Dataset entries
--- START ---
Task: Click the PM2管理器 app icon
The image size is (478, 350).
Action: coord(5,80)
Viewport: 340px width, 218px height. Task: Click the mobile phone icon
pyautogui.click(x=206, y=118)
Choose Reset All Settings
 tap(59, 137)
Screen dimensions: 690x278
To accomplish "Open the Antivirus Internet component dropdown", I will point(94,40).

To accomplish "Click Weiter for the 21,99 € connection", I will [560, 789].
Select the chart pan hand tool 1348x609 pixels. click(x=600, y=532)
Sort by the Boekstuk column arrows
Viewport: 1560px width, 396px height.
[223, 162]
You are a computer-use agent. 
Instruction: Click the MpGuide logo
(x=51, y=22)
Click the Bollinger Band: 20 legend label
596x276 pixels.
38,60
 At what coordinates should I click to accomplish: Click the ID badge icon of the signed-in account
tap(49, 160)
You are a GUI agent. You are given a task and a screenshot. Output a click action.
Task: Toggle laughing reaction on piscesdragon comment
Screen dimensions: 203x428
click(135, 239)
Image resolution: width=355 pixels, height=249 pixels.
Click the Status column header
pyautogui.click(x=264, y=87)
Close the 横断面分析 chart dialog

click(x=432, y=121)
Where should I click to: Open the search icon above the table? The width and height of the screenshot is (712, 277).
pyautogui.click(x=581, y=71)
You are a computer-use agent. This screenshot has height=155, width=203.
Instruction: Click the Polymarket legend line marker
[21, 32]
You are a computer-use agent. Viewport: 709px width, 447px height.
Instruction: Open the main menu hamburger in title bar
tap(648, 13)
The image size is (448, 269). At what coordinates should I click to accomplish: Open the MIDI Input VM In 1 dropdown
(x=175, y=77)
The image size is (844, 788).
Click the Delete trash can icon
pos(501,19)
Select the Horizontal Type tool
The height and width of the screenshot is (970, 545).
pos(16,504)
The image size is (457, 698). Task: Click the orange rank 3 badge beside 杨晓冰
--- END ---
* **Task to carry out**: Give the number of lines in the entries above that contain the string "agent", and nothing more.

* **Output for this exercise**: 4